Antoine PimmelPar Antoine PimmelPublié

Le meneur des Cleveland Cavaliers est loin d’évoluer à son meilleur niveau ces dernières semaines.

Les Cleveland Cavaliers dominent tellement leur sujet à l’Est que les performances individuelles en demi-teinte passent inaperçues. C’est logique, prime au collectif. Loin de nous l’idée de vouloir absolument trouver une ombre dans le paysage bien ensoleillé des champions en titre. Nous voulons simplement pointer légèrement du doigt le peu de réussite dont fait preuve Kyrie Irving depuis le début des playoffs.

Les Cavaliers ont gagné leurs neuf premiers matches mais le meneur All-Star, si brillant lors des finales 2016, n’est pas à la fête. Il compile certes 22 points par match mais à seulement 39% de réussite et à peine 26% derrière l’arc. En d’autres termes, Irving arrose dans tous les sens – 20 tirs par match – mais trouve rarement sa cible.

A l’exception d’un carton contre les Indiana Pacers dans le Game 2 (37 points), Irving est moins tranchant qu’à l’accoutumée. Habituellement insolent près du panier, il est moins efficace que d’habitude sur ses finitions au cercle. Il peine aussi à convertir ses tentatives lointaines. Une maladresse qu’il a en partie compensé en distribuant un peu plus la balle, avec 10 et 11 passes distribués lors des deux premiers matches contre les Toronto Raptors par exemple. Mais en dehors de ça, le joueur est à côté de la plaque.

Pourtant, il prend encore plus de tirs qu’en saison régulière. Il est (un tout peu) plus utilisé en attaque. Ce qui peut éventuellement nuire à un joueur comme Kevin Love, souvent relégué au second plan depuis le début des playoffs. A l’exception de cette nuit, quand l’intérieur a pulvérisé la défense des Boston Celtics (32 pts, 12 rbds) avec justement un Irving moins impliqué. Mais toujours aussi maladroit (4/11).

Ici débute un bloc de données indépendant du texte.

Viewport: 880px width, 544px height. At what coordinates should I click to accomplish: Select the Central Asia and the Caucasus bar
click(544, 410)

La shot chart de Kyrie Irving en saison régulière...
... et celle en playoffs.

Kyrie Irving n'a pas besoin de jouer à son meilleur niveau maintenant

Maintenant une (enfin deux) question (s). LeBron James est-il aussi brillant en ce moment parce qu’il a besoin de se surpasser pour rattraper le coup de moins bien de son leader ? Ou est-ce plutôt Kyrie Irving qui se met lui-même en retrait parce que James est largement au-dessus du lot ? La première hypothèse serait certainement légèrement plus inquiétante pour les Cavaliers. Mais vu la configuration, il y a des chances que ce soit finalement Irving qui reste relax parce qu’il sent bien que son équipe n’a pas besoin qu’il sorte le grand jeu pour gagner des matches.

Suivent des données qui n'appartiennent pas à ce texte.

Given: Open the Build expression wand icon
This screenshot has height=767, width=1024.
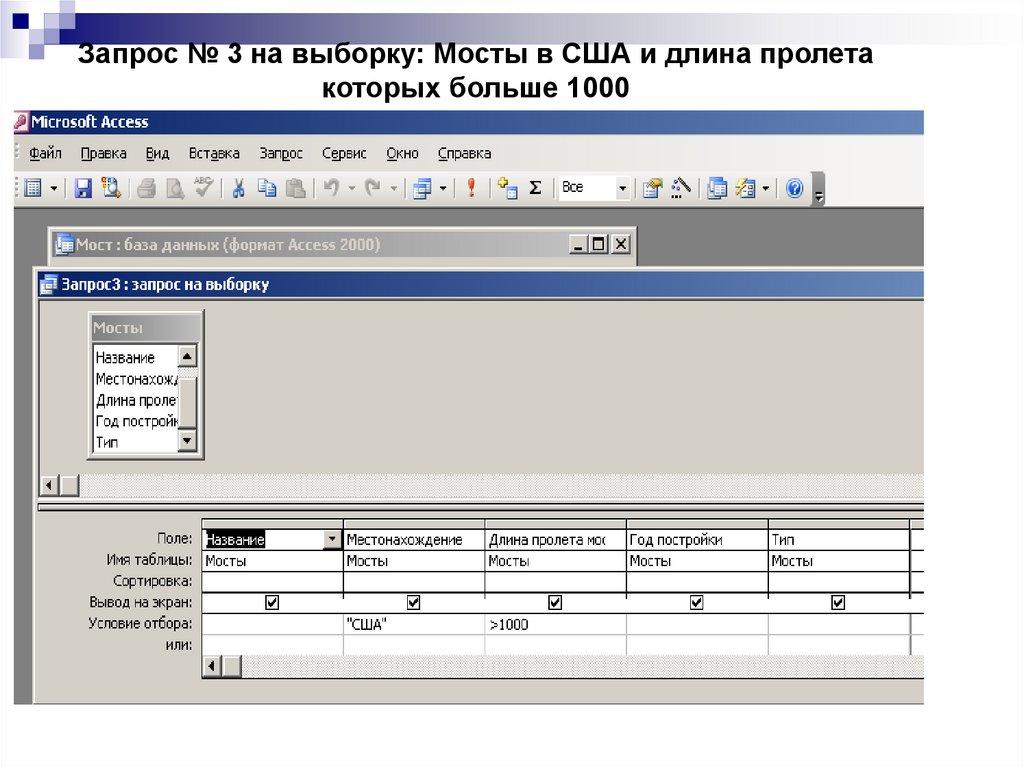Looking at the screenshot, I should click(682, 188).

Quelque part, on a parfois l’impression qu’il fête encore le titre de l’an dernier… et que la saison ne commence réellement que lors du Game 1 des finales NBA. C’est dire la marge dont disposent les Cavaliers.

Les résultats priment et Cleveland n’a donc pas perdu le moindre match. C’est de loin le plus important. Gardons juste en tête que Kyrie Irving n’a pas encore montré grand-chose depuis le début des playoffs.